So where's the Indonesian Green (+ Red and White) Party?

Whilst researching for my posts, I generally go by what appear to be interesting headlines. Today I must thank various sub-editors for totally misleading me.
For example, is this yet another story about corruption?
Tax take reaches Rp 85.7t.
And how salacious is this article?
Swelling interest in porn gets official hot under collar.

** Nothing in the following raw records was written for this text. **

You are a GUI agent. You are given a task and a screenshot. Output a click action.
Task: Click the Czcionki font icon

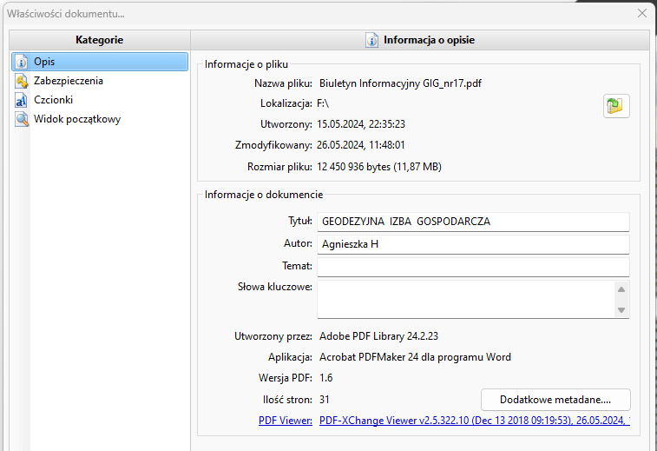pyautogui.click(x=22, y=100)
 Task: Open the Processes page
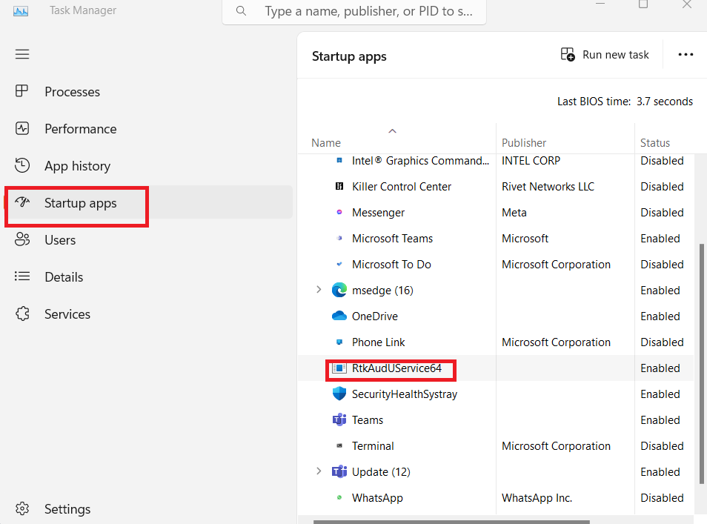[72, 92]

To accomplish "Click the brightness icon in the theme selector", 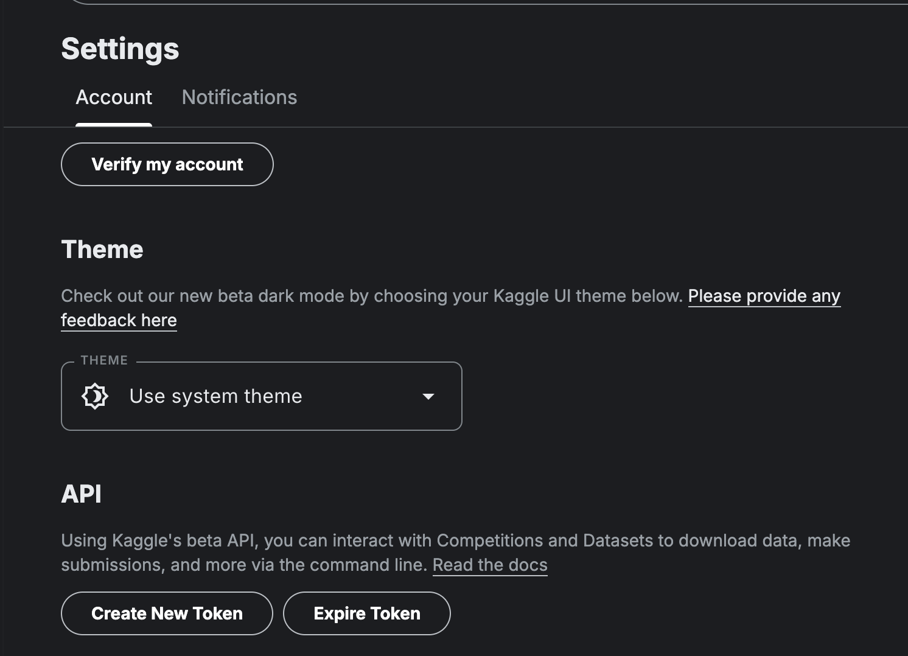I will tap(95, 396).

Now for a correction. Whoops.


7:20 pm |
Monday, June 14, 2004
  There is always something new to say about stamps.
And the new monorail which will make Jakarta "a great city"
And how there will still be a need for roads to cope with ever-rising car sales.
And the defeat of England in Portugal by France last night, after which so-called fans went on the rampage ~ in England.
And in Jakarta ~ Fucking jammy french fuckers! James didn't even have a noteworthy save to make in the second half! Arggggggggggggggg! (Cheers, Martin.)
And the Presidential election.
(Google, please note. Jakartass will not EVER again mention a certain event taking place in the USA in November. There's enough mud-slinging, too few policies, too much money politics, too many dirty tricks and a total lack of a decent debate right here in Indonesia.)
And blogging which turns out to be child's play. (Thanks, Del.)
And UFO's ~ which are now less interesting than stamps.


7:51 pm |
Sunday, June 13, 2004
Yesterday's hiatus was as much to do with fiddling around with the template of this blog as a lack of inspiration.

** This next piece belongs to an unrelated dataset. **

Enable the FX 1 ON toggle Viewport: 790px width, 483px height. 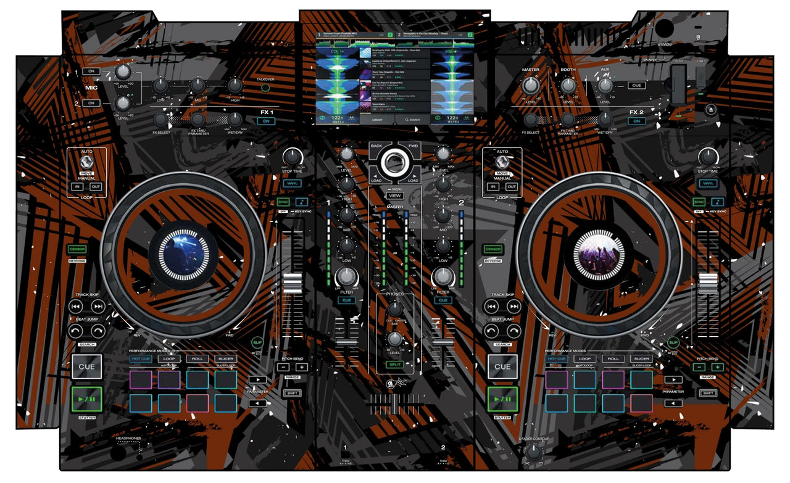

I'm trying to work up some posts about the presidential pairings, but they're not exactly inspiring, are they? Megawati, the current President, has a lousy grasp of Indonesian geography, Gen. (ret) Wiranto sings Ibu Pertiwi (Mother Earth), badly, to the tune of What a Friend I Have in Jesus on live TV and Amien Rais was the only candidate to attend a Presidential debate at the University of Indonesia. He is, so far, the only candidate to expel corrupt politicians from his party. I suspect that although he trails in vox pop polls he could prove the best of the bunch. The voters aren't as stupid or susceptible as once thought.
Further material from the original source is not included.